Extracted information:
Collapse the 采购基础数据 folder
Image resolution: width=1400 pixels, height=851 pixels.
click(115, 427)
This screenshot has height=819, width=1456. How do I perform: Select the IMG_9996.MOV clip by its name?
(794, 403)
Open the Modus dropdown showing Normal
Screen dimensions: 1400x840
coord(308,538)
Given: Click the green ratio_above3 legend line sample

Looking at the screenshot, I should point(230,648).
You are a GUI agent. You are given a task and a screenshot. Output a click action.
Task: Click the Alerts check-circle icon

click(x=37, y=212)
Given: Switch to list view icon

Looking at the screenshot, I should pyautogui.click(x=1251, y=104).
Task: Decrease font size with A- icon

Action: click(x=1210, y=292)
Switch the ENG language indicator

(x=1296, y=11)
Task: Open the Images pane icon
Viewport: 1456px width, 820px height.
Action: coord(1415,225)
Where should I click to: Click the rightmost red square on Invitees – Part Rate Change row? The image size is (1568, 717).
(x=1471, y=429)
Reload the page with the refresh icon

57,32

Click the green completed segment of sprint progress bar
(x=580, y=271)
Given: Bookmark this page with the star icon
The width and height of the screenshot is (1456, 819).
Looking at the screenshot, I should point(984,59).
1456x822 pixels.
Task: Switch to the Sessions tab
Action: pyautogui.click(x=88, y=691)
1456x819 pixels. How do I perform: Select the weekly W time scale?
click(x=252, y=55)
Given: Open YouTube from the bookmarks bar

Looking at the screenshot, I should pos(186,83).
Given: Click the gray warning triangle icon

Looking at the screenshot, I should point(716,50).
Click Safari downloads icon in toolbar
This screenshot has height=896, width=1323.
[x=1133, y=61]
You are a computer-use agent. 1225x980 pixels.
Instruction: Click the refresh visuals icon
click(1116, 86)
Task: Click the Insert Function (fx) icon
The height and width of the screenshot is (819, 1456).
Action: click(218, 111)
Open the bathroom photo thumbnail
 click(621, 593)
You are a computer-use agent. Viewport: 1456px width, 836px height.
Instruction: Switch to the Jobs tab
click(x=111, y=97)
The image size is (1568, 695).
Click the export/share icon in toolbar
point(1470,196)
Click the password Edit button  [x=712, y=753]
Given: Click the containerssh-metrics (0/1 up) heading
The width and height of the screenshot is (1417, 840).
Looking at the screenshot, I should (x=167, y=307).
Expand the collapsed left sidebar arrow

Task objective:
Copy the full listing exactly.

Task result:
Collapse the 采购基础数据 folder
Image resolution: width=1400 pixels, height=851 pixels.
click(115, 427)
This screenshot has height=819, width=1456. How do I perform: Select the IMG_9996.MOV clip by its name?
(794, 403)
Open the Modus dropdown showing Normal
Screen dimensions: 1400x840
coord(308,538)
Given: Click the green ratio_above3 legend line sample

Looking at the screenshot, I should point(230,648).
You are a GUI agent. You are given a task and a screenshot. Output a click action.
Task: Click the Alerts check-circle icon

click(x=37, y=212)
Given: Switch to list view icon

Looking at the screenshot, I should pyautogui.click(x=1251, y=104).
Task: Decrease font size with A- icon

Action: click(x=1210, y=292)
Switch the ENG language indicator

(x=1296, y=11)
Task: Open the Images pane icon
Viewport: 1456px width, 820px height.
Action: coord(1415,225)
Where should I click to: Click the rightmost red square on Invitees – Part Rate Change row? The image size is (1568, 717).
(x=1471, y=429)
Reload the page with the refresh icon

57,32

Click the green completed segment of sprint progress bar
(x=580, y=271)
Given: Bookmark this page with the star icon
The width and height of the screenshot is (1456, 819).
Looking at the screenshot, I should point(984,59).
1456x822 pixels.
Task: Switch to the Sessions tab
Action: pyautogui.click(x=88, y=691)
1456x819 pixels. How do I perform: Select the weekly W time scale?
click(x=252, y=55)
Given: Open YouTube from the bookmarks bar

Looking at the screenshot, I should pos(186,83).
Given: Click the gray warning triangle icon

Looking at the screenshot, I should point(716,50).
Click Safari downloads icon in toolbar
This screenshot has height=896, width=1323.
[x=1133, y=61]
You are a computer-use agent. 1225x980 pixels.
Instruction: Click the refresh visuals icon
click(1116, 86)
Task: Click the Insert Function (fx) icon
The height and width of the screenshot is (819, 1456).
Action: click(218, 111)
Open the bathroom photo thumbnail
 click(621, 593)
You are a computer-use agent. Viewport: 1456px width, 836px height.
Instruction: Switch to the Jobs tab
click(x=111, y=97)
The image size is (1568, 695).
Click the export/share icon in toolbar
point(1470,196)
Click the password Edit button  [x=712, y=753]
Given: Click the containerssh-metrics (0/1 up) heading
The width and height of the screenshot is (1417, 840).
Looking at the screenshot, I should (x=167, y=307).
Expand the collapsed left sidebar arrow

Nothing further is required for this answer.